The fourth pillar of democracy might be seen as the media. In our day and age, the media is considered a daily requirement because the day begins and finishes with it, whether it be social media, print media, or electronic media. Free, impartial, and competent media is an essential component of any democratic society. On the one hand, it gives the organisation the information it needs to make responsible, well-informed decisions. On the other hand, it has a reporting function to guarantee that elected officials keep their promises of office and campaign oaths, as well as that they fulfil the aspirations of the voters.

  1. People rely on their decisions on political information provided by the media. They identify issues in our culture and serve as a discussion platform. When journalists are well-educated and have access to credible information sources, they can investigate misbehaviour by public officials. To siphon and profit directly from public cash or other public resources, it is necessary to commit fraud or engage in corruption.
  2. They provide a forum for discussion and help to identify issues in our culture. They also act as watchdogs for people in positions of authority, alerting them to mistakes and wrongdoings. The media plays an important role in fostering a democratic culture that transcends the political system and becomes ingrained in public awareness over time. The role of the media in a democracy is as important as that of politicians, and it should never be underestimated.
  3. There is no doubt that the media has done an excellent job of educating people about the harsh facts of life, exposing corruption in our society, raising public awareness, and much more, but I believe that much more has to be done. The media should inform the people about the implications of various government actions.
  4. The media serves as a catalyst for democracy and growth, contributing to meaningful public participation. If the media is honest and dedicated to their work, democracy will run more effectively, and any shortcomings in any political framework will certainly be related to the people’s entire satisfaction.

Other minor roles that it plays are

  1. The government’s controversial policies and programmes are being criticised.
  2. Acknowledging and, to some extent, influencing public opinion by highlighting and, to some extent, influencing public opinion.
  3. Disseminating information to the general public.

Sample Questions

Question 1: What is democracy?

Answer:

One person, one vote is the most basic implication of democracy.

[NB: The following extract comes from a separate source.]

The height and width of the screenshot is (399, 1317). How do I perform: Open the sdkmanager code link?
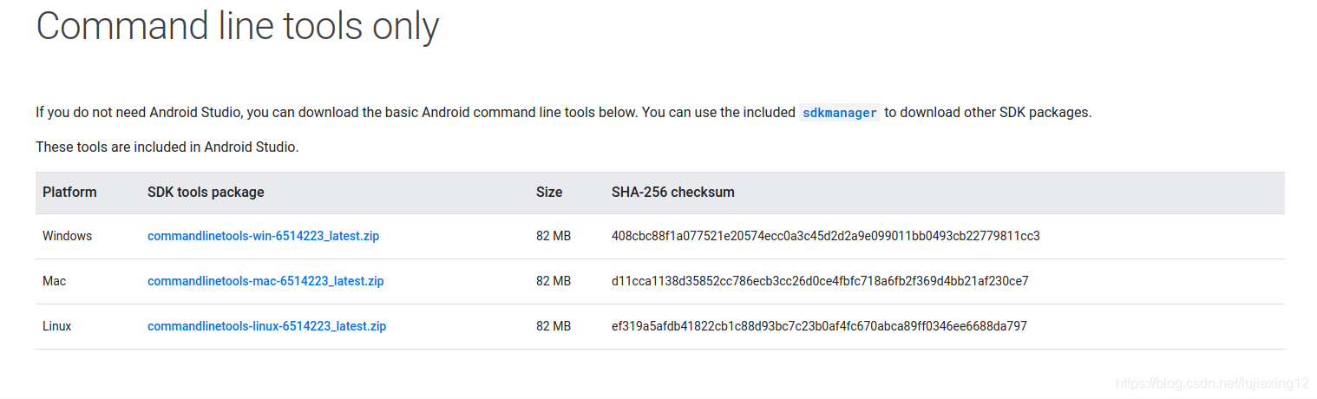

This means that everyone in the country, regardless of gender, caste, income, or other factors, has the right to vote for the elected person of their choice.

Question 2: What is media?

Answer:

The plural form of the word “medium” is “media,” and it refers to the different methods in which we communicate in society.

Question 3: Name various forms of media.

Answer:

Phones, television, radio, newspapers, magazines, journals, the internet, and other types of media are examples of media. Some of them have the potential to reach millions of individuals beyond the borders.

Question 4: How is the changing technology useful for media?

Answer:

Changing technology or machinery modernises technology and allows media to reach a wider audience. It also enhances the quality of the audio and visual images.

Question 5: Which are issues focused on by the media?

Answer:

The media focuses on stories that are popular with the general public. As a result, such tales are told in order to make this a more intriguing form. TV serials are a good example of this sort of presentation. Business-related activities are the focus of the media. As a result, social issues are frequently overlooked.